Gagner la Premier League? Pas si vite! Pour le moment, seul l'entraîneur Claudio Ranieri en parle, et encore «parce que rêver fait partie du plaisir du supporter». Imaginer Leicester champion d'Angleterre le 15 mai sur la pelouse de Chelsea est encore un sujet tabou. Parce qu'il reste 14 matchs. Parce que Leicester doit logiquement perdre contre Manchester City et Arsenal. Parce que, surtout, cela ferait désordre sur les vertes pelouses du royaume. Pas tant parce pour le prestige écorné; la Premier League est le seul championnat qui a toujours communiqué sur la ligue et non sur les seules têtes de gondole. Non, ce qui gêne, et qui gênerait si Leicester allait au bout, c'est que l'équipe gagne avec des méthodes toutes simples et remet au goût du jour quelques vérités oubliées. Nous en avons déterré six.
1 Le tout est plus que la somme des parties
Le discours dominant fait croire que l'on n'a jamais aussi bien joué au football que maintenant. C'est faux. Si le football moderne compile autant de grands joueurs – tous attaquants ou milieux offensifs – c'est parce que le jeu est devenu un sport individuel. Trop souvent, on ne joue que pour ses stats, sa gueule. La gageure de l'entraîneur moderne est de convaincre onze types surpayés de se battre ensemble pour un objectif commun. Pas simple… «Les grands clubs ont basculé dans la dictature de l'individualisme et de la médiatisation, observe Vincent Chaudel, expert sport au cabinet Kurt Salmon. Avec un entraîneur très compétent et des joueurs de très bon rang, Leicester arrive à sur-performer parce que pour eux, le football reste un sport collectif.» En 2012, le PSG avait laissé échapper un titre à Montpellier. Leicester peut le refaire.

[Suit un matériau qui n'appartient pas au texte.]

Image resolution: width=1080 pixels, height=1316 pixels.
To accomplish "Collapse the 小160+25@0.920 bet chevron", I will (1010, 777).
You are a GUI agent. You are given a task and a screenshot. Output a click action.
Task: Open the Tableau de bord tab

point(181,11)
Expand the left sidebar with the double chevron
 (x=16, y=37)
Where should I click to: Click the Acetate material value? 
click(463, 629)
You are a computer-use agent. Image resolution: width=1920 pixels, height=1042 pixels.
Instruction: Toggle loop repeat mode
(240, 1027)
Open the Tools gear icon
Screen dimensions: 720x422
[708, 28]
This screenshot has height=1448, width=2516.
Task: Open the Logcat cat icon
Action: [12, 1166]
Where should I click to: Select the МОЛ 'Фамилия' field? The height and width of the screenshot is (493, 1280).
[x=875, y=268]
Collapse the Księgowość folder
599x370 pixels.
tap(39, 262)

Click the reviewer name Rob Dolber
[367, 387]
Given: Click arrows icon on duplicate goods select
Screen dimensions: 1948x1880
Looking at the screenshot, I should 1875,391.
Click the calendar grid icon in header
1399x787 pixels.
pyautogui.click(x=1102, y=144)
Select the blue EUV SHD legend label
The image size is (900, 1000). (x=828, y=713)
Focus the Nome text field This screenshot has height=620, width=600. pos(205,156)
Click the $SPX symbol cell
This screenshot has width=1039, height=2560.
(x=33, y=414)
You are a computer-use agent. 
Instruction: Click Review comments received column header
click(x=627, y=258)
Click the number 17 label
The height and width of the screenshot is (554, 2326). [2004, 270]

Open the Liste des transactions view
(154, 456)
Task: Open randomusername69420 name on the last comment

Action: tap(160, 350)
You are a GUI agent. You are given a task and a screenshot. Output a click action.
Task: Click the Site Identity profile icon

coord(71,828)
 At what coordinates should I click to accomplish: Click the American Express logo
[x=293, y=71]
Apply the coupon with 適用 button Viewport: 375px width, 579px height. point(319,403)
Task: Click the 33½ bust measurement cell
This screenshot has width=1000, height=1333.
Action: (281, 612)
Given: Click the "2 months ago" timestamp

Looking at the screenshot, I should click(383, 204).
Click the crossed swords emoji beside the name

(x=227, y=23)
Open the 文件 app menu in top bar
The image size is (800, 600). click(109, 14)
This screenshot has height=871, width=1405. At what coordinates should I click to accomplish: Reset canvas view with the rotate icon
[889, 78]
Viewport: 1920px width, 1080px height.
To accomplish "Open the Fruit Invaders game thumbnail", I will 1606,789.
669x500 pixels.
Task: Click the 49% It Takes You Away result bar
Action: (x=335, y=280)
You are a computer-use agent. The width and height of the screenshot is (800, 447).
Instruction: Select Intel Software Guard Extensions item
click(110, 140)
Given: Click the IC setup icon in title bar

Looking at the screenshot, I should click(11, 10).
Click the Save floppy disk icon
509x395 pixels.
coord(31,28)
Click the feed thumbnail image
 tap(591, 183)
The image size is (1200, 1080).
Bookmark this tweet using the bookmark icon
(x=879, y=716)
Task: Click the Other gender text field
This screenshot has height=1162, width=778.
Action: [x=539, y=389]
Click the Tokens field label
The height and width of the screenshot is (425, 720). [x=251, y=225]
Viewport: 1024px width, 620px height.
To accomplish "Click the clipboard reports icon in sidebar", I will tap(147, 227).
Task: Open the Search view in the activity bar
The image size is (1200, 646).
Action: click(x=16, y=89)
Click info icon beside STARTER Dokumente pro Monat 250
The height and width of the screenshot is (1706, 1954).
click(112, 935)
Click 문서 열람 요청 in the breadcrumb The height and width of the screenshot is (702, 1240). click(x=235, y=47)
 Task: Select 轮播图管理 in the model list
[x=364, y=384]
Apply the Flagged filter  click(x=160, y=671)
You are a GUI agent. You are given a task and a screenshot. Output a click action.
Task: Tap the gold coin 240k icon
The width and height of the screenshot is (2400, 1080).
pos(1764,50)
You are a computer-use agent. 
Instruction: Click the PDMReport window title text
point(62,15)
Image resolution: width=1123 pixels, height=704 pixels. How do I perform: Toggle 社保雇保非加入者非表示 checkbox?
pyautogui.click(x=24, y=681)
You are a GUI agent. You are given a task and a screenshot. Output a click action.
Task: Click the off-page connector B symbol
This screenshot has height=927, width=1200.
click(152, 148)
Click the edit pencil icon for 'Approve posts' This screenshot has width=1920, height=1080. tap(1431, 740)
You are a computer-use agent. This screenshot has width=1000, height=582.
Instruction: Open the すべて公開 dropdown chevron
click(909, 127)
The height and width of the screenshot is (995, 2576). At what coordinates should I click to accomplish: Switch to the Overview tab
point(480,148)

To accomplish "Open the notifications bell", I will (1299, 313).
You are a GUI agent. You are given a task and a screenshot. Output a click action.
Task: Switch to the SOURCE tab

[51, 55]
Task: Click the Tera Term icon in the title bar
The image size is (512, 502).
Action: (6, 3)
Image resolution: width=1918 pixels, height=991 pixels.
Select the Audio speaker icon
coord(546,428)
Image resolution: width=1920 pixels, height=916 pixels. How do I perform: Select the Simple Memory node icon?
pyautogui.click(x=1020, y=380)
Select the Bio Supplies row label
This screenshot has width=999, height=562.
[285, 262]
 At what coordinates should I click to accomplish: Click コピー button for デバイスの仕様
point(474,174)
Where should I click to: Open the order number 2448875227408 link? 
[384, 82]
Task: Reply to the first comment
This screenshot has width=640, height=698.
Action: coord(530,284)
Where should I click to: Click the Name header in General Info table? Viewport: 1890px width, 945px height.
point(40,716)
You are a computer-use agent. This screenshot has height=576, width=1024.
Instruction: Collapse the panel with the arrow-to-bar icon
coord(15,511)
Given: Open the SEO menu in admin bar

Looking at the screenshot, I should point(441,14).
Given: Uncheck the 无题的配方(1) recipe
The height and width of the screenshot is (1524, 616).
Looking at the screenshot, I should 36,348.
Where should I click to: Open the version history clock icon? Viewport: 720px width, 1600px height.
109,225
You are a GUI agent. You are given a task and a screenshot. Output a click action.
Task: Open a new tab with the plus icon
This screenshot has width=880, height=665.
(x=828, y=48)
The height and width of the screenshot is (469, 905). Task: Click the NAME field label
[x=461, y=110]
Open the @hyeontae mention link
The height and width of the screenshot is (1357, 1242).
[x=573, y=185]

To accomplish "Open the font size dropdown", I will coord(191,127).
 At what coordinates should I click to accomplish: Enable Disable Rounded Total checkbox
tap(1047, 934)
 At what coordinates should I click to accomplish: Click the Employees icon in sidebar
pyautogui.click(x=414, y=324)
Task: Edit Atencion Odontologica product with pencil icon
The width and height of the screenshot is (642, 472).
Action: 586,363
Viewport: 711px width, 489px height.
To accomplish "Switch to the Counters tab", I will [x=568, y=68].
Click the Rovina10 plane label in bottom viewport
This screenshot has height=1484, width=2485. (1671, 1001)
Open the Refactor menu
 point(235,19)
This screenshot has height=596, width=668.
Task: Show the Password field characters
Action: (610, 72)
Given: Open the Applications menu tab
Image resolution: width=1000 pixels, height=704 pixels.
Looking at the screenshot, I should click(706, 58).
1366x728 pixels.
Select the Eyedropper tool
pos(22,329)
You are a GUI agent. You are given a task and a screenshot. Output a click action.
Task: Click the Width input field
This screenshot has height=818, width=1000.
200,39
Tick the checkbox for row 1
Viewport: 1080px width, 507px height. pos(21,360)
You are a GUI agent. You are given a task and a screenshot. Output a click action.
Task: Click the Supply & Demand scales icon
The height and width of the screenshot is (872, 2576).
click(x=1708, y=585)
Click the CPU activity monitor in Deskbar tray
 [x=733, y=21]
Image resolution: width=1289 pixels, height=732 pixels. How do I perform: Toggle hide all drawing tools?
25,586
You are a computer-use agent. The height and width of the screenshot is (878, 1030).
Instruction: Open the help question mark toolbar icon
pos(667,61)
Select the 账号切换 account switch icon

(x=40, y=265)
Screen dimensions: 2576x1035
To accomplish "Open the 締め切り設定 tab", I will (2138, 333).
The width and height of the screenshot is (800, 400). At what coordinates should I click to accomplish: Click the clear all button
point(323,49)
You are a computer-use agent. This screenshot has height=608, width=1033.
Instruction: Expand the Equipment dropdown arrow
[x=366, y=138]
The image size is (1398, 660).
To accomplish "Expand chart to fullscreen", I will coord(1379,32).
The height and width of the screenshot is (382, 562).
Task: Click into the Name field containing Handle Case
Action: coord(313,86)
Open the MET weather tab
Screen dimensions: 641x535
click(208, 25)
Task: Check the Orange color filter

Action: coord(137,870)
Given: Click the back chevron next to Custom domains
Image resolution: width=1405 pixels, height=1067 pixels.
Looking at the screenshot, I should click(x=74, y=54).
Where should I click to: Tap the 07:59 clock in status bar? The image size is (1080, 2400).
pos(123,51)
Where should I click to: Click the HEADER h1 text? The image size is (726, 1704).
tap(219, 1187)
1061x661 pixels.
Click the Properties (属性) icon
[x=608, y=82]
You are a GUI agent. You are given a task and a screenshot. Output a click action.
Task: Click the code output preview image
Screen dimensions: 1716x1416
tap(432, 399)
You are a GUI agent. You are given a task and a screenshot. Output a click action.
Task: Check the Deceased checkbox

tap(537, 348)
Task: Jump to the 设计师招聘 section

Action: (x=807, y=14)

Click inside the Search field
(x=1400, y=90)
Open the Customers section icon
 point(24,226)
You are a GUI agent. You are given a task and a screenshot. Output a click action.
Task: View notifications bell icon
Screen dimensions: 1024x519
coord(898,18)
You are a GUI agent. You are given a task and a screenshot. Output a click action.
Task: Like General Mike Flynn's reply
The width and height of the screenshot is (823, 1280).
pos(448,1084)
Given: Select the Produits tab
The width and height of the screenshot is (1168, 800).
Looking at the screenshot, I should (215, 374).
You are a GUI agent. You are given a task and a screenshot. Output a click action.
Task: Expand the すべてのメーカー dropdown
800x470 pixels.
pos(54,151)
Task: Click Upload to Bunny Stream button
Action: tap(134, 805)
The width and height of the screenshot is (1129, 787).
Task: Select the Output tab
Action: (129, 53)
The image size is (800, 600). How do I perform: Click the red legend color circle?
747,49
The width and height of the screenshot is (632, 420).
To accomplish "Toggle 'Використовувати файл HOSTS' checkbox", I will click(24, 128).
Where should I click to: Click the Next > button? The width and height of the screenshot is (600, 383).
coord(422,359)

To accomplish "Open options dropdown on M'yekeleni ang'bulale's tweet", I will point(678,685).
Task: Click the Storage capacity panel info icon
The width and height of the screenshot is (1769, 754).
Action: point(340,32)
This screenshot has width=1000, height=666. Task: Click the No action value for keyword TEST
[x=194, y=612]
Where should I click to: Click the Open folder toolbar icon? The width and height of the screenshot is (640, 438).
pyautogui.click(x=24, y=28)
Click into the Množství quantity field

2 Le mieux est l'ennemi du bien
Autre phénomène de mode: croire que seuls Guardiola ou Ancelotti peuvent vous faire gagner. Claudio Ranieri est un excellent entraîneur, qui a obtenu des résultats partout où il a passé. Pas de titre, c'est vrai, mais du bon boulot. S'il est l'entraîneur de Leicester depuis cette saison, c'est parce que sa saison 2014 à 80 points à l'AS Monaco n'a pas été jugée suffisante par les dirigeants monégasques. Dix ans plus tôt, sa deuxième place et sa demi-finale de Ligue des Champions à la tête de Chelsea n'avaient pas suffi à sauver la sienne. On lui préféra José Mourinho. En décembre 2015, le Leicester de Ranieri a battu 2-1 le Chelsea de Mourinho, qui fut licencié le lendemain. L'Italien ne s'est pas encore vengé de Gary Lineker, ex-gloire de Leicester et commentateur vedette de la BBC, qui avait jugé en juillet dernier sa nomination «uninspiring». «Are you watching, Gary?»
3 Le jeu de possession n'est pas la seule option
Depuis quelques jours, le but de Jamie Vardy contre Liverpool fait le tour du web. Un long ballon devant, un rebond, une frappe lobée de 25 mètres. Leicester remet au goût du jour le bon vieux 4-4-2. Un jeu simple, direct, vers l'avant, qui tranche avec le jeu de possession popularisé par l'Espagne et que Guardiola s'apprête à importer outre-Manche. La tactique est affaire de cycles, ce qui a eu payé repaye un jour. Cela fait quelques années déjà que Roy Hodgson, le sélectionneur de l'équipe d'Angleterre, préconise un jeu épuré - «maximum cinq passes avant d'envoyer le ballon dans la surface» - pour contourner le point fort adverse: le milieu de terrain. C'est parfois fruste mais ça marche. Et Leicester sait aussi jouer dans les pieds.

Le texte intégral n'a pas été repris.